First: Yes, you can fudge Special Relativity to allow for tachyons, but it ain't pretty, and you're going to have to end up explaining how these particles have imaginary mass and time coordinates. I'm not saying it's impossible, and imaginary numbers show up in all sorts of unlikely situations in physics, but it still presents a nasty bump in the road.

(Side note: As it turns out particles with imaginary mass occasionally show up in Quantum Field Theory, but they get gobbled up and smoothed out mathematically via a procedure called 'tachyon condensation' (man is that ever cool as fuck sounding), and aren't considered physical).

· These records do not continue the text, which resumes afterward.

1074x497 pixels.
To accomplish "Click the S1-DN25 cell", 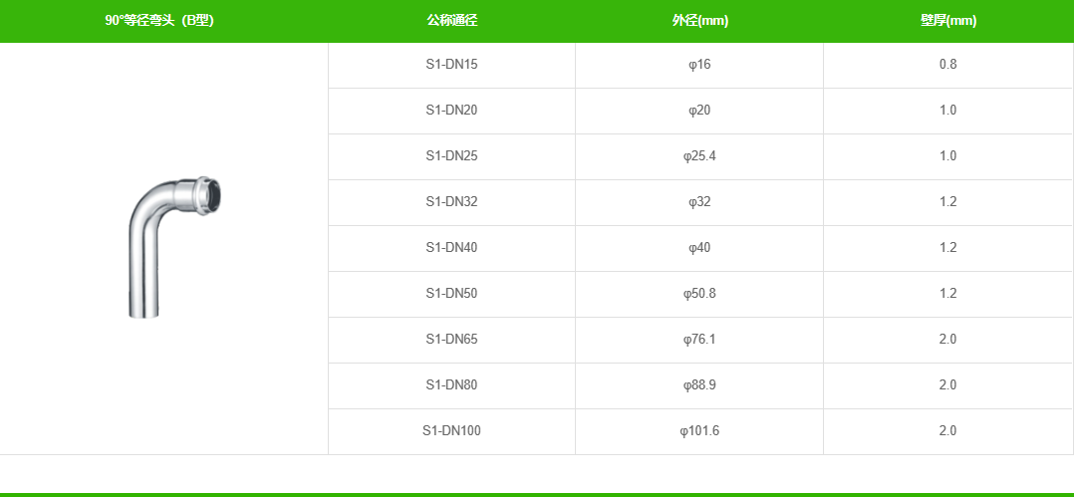I will 451,156.
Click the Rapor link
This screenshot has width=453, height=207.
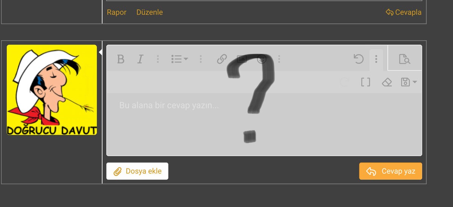coord(117,12)
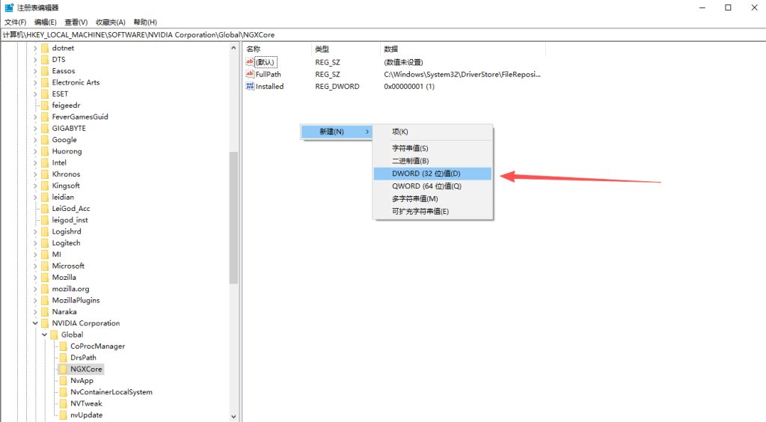Expand the Mozilla key node

pos(34,278)
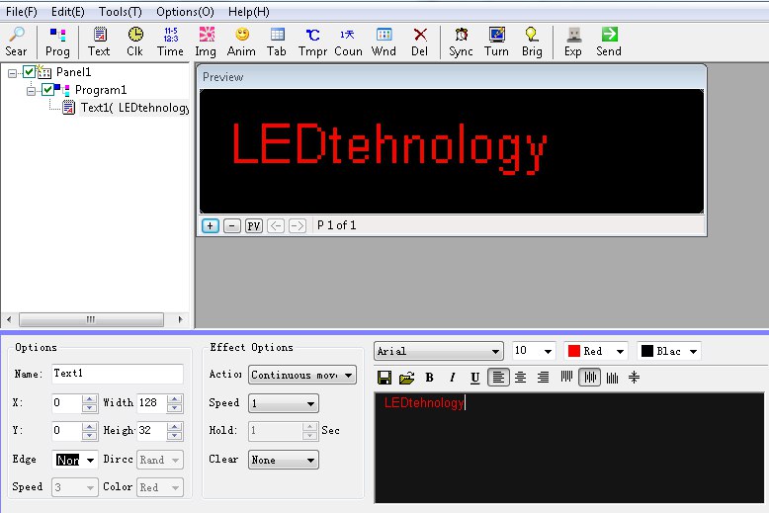Screen dimensions: 769x513
Task: Click the Name input field
Action: click(x=117, y=374)
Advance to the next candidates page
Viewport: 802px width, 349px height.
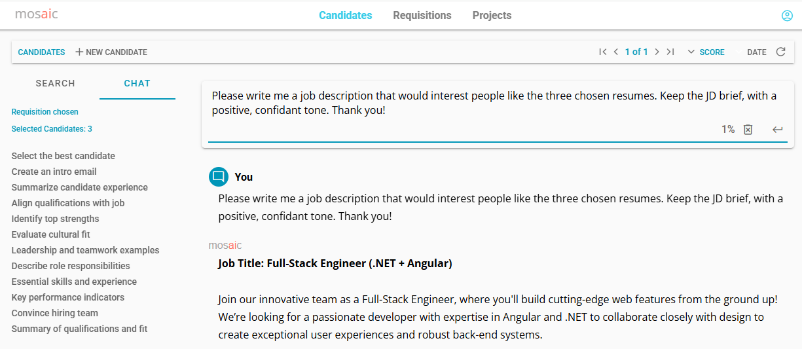(x=657, y=52)
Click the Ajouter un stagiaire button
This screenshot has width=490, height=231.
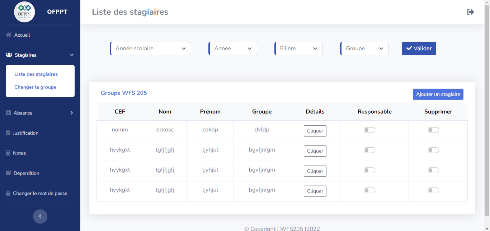438,94
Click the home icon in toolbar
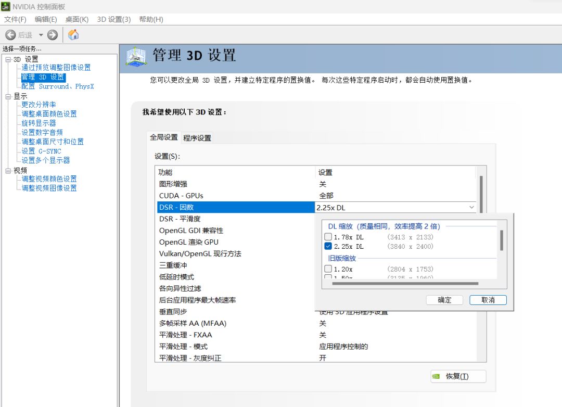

Second: As it turns out, there are indications from QFT that even if tachyons DID exist, you couldn't use them to communicate information backward in time. I haven't thought about this SUPER HARD yet, but I think this means we can assume causality would remain intact, and we can continue having all those nice little perks that it implies, like the periodic table.

Third: The theories for Lorentz symmetry violating particles (i.e. superluminal particles) are surprisingly robust. There's even an extension of the Standard Model that allows for it (the the theoretical physicists, unimaginative gits that they are, have named it the Standard-Model Extension).

IN FACT (plot thickening music), there's even a juicy little application of the SME to neutrinos.

Earlier, making what I thought was a supportive but not directly related point, I said that we KNOW that neutrinos must have mass even though the SM doesn't assign one. The reason we know this is because what starts out as an electron neutrino in the Sun can end up as a muon neutrino by the time it gets to Earth. One of the ways to get this behavior out of neutrinos is to give them mass in the equations.

As it turns out there's another mechanism which makes neutrinos oscillate like this, and that's by allowing them to violate the Lorentz symmetry, which of course also allows for them to travel at FTL velocities. Neat, right?

Overall I'm still EXTREMELY SKEPTICAL of the OPERA 'result', because theorists have generated dozens and dozens of theories over the years, and most just get thrown out completely. Remember that for every 'String Theory' you hear about there's at least a half-dozen other Quantum Loop Gravities, and Doubly Special Relativities.

Would I like to see my field completely revolutionized by this discovery? Yeah. Fuck, that would be sweet. But I've got to ground myself firmly in how likely it is.

Physics is an EXTREMELY conservative field. The fact that the OPERA collaboration doesn't even trust it's OWN FINDINGS really tells you something. And I bet you could count the number of tenured professors worldwide who believe this result on your hands and feet.